Каждый год нам раздавали брошюрки вроде тех, которые использовались в лотереях или розыгрышах призов, разве что «билеты» ценностью от 25 центов до одного доллара ничего не сулили взамен внесенного денежного пожертвования. Продажа этих билетов, на которых была изображена молодежь в шортах на фоне чего‑то напоминающего кибуц, стала для меня главным событием года. Только много лет спустя я поняла, что выручка шла в Гистадрут  — Всеобщую федерацию рабочих Земли Израильской.

Это не было прямой аферой: Гистадрут, одна из самых влиятельных организаций в Палестине, считался фактически синонимом еврейского правительства, которое вот‑вот должно было появиться. Через свои промышленные конгломераты он обеспечивал рабочие места для более трех четвертей трудящихся, управлял крупнейшим в стране банком и руководил организацией здравоохранения. Израиль четко ассоциировался с социализмом до тех пор, пока в 1977 году Рабочая партия не потерпела первое поражение на выборах. И все же наша школа не была марксистской по идеологии, и я подозреваю, что на местных выборах большинство наших учителей, как и большинство канадских евреев в 1940‑х годах, голосовали за либералов, а не за социалистов или коммунистов.

Я относилась к продаже этих гистадрутских билетов так же серьезно, как девочки‑скауты к продаже печенья, делала вылазки далеко за пределами своего района и, подходя к очередному дому, искала глазами мезузу на дверном косяке. Не потому, что в этих коробочках были стихи из Второзакония, а потому, что они мне подсказывали: семейство за этой дверью нормально отнесется к тому, что к ним обратится за пожертвованием соплеменник. Кстати, лучше всего сборы шли в густонаселенных иммигрантских кварталах, люди там были менее настороженные, хотя обычно самую крупную сумму вносил мой папа: он скупал у меня все оставшиеся билеты.

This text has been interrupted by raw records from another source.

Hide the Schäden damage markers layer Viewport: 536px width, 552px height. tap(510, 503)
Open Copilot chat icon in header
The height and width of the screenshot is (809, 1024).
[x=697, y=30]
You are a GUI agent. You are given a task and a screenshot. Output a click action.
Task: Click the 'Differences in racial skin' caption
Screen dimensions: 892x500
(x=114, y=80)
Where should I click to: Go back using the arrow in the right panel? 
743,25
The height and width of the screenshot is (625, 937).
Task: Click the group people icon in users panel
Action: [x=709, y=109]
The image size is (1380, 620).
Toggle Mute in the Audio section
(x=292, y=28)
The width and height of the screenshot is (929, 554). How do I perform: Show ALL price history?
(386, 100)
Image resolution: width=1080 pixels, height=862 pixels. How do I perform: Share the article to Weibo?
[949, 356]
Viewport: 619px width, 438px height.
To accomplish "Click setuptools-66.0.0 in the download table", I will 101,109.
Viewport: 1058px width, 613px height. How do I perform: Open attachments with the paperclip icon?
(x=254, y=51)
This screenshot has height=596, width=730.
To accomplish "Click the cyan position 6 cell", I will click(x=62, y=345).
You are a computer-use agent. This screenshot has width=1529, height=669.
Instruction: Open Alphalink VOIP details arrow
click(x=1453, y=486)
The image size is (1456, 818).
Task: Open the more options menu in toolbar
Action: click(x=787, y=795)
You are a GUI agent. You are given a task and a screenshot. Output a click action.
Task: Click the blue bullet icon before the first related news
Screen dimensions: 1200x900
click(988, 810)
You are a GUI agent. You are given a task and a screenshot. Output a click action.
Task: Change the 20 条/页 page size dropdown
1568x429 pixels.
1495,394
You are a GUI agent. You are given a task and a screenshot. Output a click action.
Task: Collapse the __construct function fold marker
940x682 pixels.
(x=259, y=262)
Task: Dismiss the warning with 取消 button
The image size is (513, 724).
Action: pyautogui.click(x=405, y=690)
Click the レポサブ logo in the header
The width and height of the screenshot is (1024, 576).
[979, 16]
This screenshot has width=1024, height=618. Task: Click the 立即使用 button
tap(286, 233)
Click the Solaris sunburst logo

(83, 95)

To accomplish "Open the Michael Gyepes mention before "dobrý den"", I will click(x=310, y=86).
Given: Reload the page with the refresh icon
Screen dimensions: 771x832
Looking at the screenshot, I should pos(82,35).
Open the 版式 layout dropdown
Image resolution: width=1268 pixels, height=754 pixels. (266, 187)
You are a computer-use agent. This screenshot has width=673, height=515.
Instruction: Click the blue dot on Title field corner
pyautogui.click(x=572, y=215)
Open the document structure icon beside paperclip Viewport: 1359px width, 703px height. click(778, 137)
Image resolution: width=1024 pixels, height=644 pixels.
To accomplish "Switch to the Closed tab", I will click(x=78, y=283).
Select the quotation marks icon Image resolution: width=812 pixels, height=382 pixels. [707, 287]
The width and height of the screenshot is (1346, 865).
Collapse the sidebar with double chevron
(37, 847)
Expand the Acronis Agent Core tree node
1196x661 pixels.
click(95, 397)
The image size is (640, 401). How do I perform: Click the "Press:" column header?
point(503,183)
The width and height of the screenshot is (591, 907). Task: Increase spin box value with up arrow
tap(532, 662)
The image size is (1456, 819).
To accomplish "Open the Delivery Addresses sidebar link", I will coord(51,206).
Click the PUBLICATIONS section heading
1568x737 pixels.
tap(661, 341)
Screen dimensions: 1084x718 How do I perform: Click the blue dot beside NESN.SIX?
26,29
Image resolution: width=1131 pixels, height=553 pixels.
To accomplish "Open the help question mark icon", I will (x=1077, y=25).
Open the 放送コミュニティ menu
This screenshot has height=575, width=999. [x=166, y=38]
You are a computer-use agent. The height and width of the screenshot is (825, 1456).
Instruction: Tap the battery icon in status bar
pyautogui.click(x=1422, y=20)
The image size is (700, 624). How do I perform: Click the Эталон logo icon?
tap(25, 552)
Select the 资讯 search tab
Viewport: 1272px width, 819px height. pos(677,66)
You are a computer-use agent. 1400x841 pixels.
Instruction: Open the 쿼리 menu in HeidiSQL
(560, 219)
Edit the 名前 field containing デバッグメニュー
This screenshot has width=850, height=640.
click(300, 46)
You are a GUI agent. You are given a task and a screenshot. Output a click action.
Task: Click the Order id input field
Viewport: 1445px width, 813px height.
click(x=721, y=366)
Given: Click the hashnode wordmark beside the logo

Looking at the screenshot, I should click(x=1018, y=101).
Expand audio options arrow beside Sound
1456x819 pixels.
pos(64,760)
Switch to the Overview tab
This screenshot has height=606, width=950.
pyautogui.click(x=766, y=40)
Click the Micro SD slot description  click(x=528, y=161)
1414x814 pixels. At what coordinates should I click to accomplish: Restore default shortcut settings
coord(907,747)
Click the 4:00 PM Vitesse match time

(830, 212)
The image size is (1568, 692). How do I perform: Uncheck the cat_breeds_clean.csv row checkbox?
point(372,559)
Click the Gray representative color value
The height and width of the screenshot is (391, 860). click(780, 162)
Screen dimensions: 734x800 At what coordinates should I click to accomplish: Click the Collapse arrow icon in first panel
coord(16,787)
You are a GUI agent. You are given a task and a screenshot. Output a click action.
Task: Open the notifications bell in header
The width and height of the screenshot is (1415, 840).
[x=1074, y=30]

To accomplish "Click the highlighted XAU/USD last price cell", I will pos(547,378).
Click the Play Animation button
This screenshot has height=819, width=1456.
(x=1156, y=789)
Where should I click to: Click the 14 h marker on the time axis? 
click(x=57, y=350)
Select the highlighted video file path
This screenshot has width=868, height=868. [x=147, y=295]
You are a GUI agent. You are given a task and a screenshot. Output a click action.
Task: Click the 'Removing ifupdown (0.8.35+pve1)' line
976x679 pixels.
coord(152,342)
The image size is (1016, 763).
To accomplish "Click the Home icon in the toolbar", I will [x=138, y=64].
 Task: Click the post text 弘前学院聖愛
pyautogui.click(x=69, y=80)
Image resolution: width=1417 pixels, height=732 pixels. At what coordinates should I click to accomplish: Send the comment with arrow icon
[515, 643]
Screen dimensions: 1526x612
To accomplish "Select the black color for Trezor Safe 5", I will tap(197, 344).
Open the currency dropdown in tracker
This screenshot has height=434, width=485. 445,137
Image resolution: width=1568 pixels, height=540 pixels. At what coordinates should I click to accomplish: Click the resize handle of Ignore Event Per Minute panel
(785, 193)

Надо сказать, что собирать пожертвования я ходила одна, взрослые ничего не подсказывали мне и ничего не запрещали. Наверняка были у меня и страхи, и огорчения, но все же лучше всего мне запомнилось, как я предъявляю результат продаж учителю. В какой‑то год наш класс — в нем насчитывалось 20 человек — собрал 450 долларов (благодаря мальчику, который пожертвовал деньги, выигранные его отцом в покер), — и это сильнее убеждало меня в безопасности Израиля, чем 38 млрд на военную помощь, недавно выделенные конгрессом США .

Хорошо это или плохо, но дом и школа были заодно. Когда учитель начальной школы пожаловался, что мой немецкий портит идиш других детей в классе, они с мамой дружно решили, что виной всему мое упрямство. Может, они и были правы. Воспитательные меры взрослых меня возмущали, вероятно, я и цеплялась так за свой «родной» немецкий только потому, что взрослые требовали, чтобы я от него отказалась. В старших классах моя любимая учительница мисс Шехтер учила нас синтаксическому разбору, на схемах придаточные предложения свисали с главных, фразы — с придаточных, а определения болтались внизу, как спелые фрукты, — возьми и сорви. Но настроение у нее было переменчивым, и однажды, когда я, должно быть, всерьез ее разозлила, она залепила мне пощечину, и у меня носом пошла кровь. Я понимала, что нагоняй вовсе не отменяет ее хорошего отношения ко мне, поскольку и мама порой давала мне затрещину, когда была на нервах. За близость приходилось платить.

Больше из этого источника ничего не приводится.